Foto: Sushobhan Badhai, unsplash

Adventslicht

Geborgenheit in Gottes Weiterexistenz?

«Sie wäre in diesem Jahr 90 geworden», erinnert mich eine Jahrgängerin von ihr, und meinte Dorothee Sölle. Durch sie daran erinnert zu werden, bewegt mich dazu, ein wenig zu stöbern. Ich finde den Hinweis, dass an Sölles Beerdigung «Geh aus, mein Herz» gesungen worden sei, weil es für sie ein mystisches Lied war. Aus sich heraus sollen die Menschen gehen, in Gott hinein:

Mach in mir deinem Geiste Raum,
dass ich dir werd' ein guter Baum
und lass mich Wurzel treiben.
Verleihe, dass zu deinem Ruhm,
ich deines Gartens schöne Blum'
und Pflanze möge bleiben.

Diese mutige und prophetische Theologin habe die Vergänglichkeit der Menschen angenommen und vom ewigen Leben geschwiegen. Es habe ihr genügt, dass Gott ewig ist. So habe sie in ihrem letzten Gespräch mit Fulbert, ihrem Mann, in Bad Boll gefragt: «Lässt sich nicht eine Geborgenheit denken, die nicht in meiner Weiterexistenz liegt, wohl aber in Gottes Weiterexistenz? Ich in dir, du in mir, niemand kann uns scheiden – reicht das nicht?»

Mir kommt dabei ein alter Mann in den Sinn, den ich begleite. Ab und zu sagt er, dass er nicht verstehe, was mit ihm los sei und er das Gefühl habe, sich abhandenzukommen.
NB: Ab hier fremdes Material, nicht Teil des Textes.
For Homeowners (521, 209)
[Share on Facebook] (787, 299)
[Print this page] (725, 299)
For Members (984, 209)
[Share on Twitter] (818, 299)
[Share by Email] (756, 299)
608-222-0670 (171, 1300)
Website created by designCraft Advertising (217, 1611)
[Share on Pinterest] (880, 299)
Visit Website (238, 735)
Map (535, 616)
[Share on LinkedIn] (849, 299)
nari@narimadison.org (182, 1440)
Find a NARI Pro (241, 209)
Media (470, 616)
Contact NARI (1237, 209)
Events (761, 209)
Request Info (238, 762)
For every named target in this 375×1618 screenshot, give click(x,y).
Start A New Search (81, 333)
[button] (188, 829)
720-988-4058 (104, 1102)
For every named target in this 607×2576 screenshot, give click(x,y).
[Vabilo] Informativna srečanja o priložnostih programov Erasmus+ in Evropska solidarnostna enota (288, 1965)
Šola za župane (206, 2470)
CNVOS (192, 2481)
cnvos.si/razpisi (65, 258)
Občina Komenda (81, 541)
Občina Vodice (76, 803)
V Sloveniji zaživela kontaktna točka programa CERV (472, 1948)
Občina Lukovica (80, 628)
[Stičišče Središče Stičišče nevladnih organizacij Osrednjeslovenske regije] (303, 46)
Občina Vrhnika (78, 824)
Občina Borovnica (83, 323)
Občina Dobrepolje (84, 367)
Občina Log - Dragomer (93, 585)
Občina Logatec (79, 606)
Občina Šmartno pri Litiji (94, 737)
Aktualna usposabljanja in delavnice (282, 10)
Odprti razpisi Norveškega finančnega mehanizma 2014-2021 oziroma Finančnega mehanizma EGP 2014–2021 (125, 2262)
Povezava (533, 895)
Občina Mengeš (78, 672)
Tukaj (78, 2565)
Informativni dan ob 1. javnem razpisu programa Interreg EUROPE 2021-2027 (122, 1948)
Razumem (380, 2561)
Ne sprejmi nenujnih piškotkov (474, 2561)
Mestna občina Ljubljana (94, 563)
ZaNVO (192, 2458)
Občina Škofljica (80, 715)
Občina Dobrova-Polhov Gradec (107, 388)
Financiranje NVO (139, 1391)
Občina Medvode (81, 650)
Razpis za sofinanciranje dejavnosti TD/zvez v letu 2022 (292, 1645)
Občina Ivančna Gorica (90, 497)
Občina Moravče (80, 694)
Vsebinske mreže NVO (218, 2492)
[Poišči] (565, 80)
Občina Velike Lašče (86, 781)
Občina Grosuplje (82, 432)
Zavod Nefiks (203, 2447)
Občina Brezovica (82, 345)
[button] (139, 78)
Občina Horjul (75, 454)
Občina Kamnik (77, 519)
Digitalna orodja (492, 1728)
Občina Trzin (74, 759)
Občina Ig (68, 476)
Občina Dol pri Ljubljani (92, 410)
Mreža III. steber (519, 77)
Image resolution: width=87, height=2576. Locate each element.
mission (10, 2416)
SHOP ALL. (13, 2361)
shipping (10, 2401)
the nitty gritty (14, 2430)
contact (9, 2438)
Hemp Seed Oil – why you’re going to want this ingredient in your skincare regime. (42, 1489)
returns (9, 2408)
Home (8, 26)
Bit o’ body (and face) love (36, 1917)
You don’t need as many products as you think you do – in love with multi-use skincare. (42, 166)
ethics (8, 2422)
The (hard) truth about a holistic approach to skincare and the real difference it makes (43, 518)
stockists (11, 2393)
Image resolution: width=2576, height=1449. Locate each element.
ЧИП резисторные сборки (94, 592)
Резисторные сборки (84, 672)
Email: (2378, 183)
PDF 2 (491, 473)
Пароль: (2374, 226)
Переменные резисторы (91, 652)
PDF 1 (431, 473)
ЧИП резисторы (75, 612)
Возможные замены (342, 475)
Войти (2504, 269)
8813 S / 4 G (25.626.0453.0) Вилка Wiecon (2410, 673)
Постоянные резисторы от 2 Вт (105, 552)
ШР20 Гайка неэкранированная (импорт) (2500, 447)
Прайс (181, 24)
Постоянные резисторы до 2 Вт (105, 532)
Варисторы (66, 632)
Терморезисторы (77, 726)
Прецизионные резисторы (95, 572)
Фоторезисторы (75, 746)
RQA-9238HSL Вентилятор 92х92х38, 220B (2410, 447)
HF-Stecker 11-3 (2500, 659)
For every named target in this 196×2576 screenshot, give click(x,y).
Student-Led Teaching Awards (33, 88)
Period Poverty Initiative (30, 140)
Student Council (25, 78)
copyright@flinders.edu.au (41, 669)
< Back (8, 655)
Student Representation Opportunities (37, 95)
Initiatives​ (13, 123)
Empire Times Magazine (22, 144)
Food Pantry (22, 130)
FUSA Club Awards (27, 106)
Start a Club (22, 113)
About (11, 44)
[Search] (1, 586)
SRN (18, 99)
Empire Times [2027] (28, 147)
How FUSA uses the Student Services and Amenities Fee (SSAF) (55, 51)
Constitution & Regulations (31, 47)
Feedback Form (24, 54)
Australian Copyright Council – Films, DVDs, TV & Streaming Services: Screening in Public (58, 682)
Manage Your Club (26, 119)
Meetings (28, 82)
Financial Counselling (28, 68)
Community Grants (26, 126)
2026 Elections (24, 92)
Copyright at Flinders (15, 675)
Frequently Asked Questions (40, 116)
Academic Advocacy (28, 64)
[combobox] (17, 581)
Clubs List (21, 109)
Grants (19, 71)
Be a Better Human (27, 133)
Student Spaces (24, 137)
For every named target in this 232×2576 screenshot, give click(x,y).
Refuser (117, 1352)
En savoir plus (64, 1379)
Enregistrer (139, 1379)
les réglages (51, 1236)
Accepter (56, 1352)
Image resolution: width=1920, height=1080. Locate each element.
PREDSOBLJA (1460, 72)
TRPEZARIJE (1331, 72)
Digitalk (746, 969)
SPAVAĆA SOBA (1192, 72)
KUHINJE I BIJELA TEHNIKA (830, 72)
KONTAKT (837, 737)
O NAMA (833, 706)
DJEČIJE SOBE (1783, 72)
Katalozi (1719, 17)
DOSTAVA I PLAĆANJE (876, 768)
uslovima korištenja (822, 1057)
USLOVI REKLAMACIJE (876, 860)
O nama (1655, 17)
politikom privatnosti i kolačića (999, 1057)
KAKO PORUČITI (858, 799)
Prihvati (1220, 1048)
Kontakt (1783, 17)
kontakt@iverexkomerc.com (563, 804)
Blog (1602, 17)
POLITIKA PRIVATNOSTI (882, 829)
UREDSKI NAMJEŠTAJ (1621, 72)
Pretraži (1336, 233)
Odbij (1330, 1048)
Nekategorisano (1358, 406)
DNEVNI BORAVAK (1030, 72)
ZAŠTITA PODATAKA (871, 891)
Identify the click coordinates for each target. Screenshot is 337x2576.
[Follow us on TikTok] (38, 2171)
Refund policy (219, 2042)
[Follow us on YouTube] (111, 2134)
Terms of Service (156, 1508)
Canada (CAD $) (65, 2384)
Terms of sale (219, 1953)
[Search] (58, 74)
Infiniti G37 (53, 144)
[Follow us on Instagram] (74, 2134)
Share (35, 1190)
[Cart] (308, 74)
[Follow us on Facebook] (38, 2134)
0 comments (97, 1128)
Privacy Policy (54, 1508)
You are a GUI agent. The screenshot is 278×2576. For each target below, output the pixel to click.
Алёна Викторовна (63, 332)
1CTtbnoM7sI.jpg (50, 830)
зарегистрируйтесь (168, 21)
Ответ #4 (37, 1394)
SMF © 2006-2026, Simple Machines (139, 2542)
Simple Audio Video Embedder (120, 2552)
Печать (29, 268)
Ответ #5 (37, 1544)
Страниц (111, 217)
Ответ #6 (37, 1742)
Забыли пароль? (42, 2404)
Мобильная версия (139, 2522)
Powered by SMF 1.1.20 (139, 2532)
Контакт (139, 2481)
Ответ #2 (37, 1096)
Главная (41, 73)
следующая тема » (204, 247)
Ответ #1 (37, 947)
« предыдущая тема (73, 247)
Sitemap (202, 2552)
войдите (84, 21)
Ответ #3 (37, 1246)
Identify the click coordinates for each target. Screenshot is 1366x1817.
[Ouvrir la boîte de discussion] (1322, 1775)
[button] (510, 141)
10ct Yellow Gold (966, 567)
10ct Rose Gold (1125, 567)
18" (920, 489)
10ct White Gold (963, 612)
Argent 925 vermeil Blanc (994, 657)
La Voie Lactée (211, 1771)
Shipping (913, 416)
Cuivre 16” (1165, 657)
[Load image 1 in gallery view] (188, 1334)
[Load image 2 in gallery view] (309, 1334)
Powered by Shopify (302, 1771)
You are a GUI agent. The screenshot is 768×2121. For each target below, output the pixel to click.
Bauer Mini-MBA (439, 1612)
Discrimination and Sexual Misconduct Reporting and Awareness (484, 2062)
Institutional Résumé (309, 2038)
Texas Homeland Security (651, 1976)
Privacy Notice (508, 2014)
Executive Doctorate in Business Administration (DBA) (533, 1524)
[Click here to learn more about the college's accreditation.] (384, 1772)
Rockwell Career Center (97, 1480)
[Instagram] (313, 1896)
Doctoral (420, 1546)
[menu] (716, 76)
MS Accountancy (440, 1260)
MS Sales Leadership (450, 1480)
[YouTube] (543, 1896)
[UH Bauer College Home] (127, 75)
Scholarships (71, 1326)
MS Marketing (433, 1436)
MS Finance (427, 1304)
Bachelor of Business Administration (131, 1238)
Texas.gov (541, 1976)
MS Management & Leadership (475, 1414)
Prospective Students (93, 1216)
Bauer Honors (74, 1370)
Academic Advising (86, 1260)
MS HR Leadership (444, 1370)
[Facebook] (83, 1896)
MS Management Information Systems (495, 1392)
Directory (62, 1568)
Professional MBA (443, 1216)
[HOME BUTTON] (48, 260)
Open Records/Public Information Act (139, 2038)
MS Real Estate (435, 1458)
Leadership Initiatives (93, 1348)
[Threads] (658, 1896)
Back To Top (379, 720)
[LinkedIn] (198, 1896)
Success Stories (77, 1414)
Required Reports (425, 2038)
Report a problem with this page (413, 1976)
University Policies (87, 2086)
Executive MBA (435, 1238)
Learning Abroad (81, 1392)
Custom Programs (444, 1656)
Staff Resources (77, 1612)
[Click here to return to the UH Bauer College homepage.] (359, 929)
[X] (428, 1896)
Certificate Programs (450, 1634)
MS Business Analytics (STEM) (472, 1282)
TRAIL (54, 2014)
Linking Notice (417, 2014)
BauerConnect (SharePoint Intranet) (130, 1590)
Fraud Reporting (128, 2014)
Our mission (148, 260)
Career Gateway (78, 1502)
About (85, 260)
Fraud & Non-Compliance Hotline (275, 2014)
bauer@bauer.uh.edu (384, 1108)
Im Laufe der Begegnungen erlebe ich allerdings immer wieder, wie er wach und geistesgegenwärtig wird. Einmal habe ich ein paar Zeilen eines Gebetes von Antje Sabine Nägeli in unser Gespräch eingebracht, und er hat es selbst weitergeführt: «Gott gib uns die Kraft, wieder zu dem zu finden, was wir geglaubt haben: dass wir dich uns Hilfe sein lassen; dass wir dir Platz lassen ...» Darüber staunend lande ich meinerseits wieder bei der erwähnten Bitte:

Erinnere mich Gott,
dass mir nicht verloren gehe,
was meine Seele weiss.

Ganz überrascht merke ich, dass mir dieses Erinnern wie ein Adventslicht ist.